-- Extracted records --
= = = = =

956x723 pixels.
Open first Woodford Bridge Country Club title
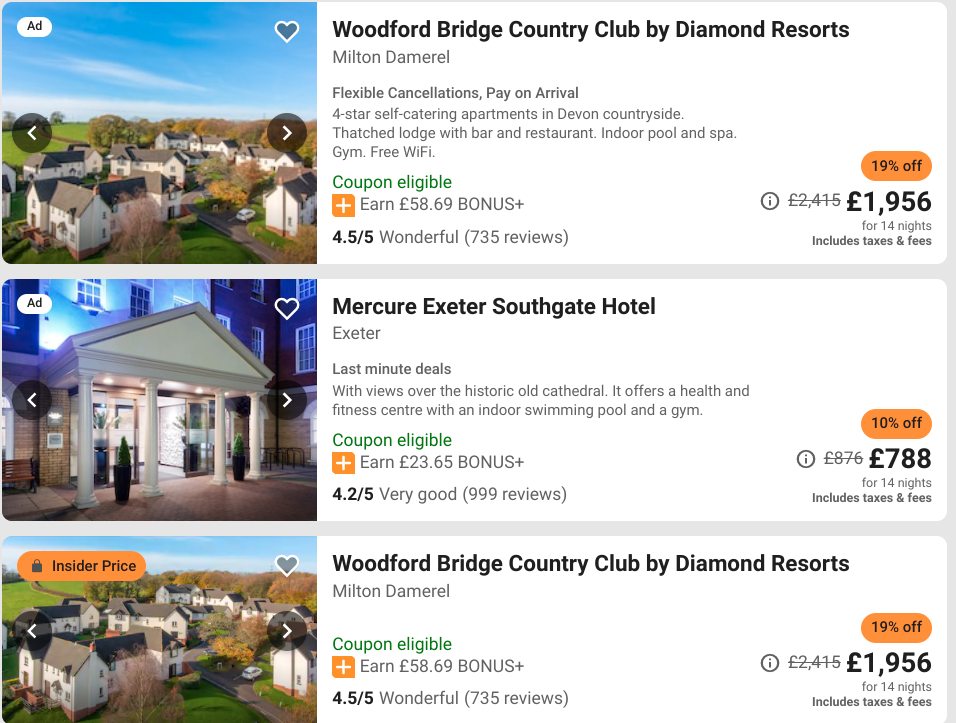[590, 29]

= = = = =

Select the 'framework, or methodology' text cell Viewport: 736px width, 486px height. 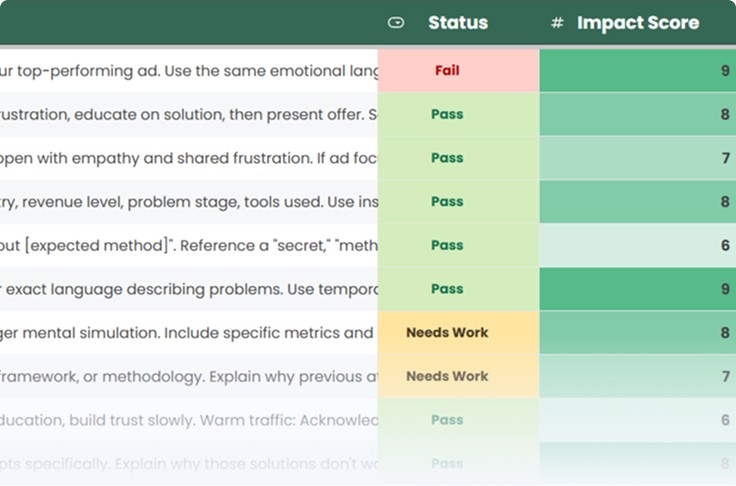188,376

= = = = =

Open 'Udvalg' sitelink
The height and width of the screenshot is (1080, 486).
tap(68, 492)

= = = = =

-- Goal of the exercise --
Please return the data exactly as it appears, starting at the line that contains "Open 'Udvalg' sitelink" and ending at the line that contains "tap(68, 492)".

-- Result for this exercise --
Open 'Udvalg' sitelink
The height and width of the screenshot is (1080, 486).
tap(68, 492)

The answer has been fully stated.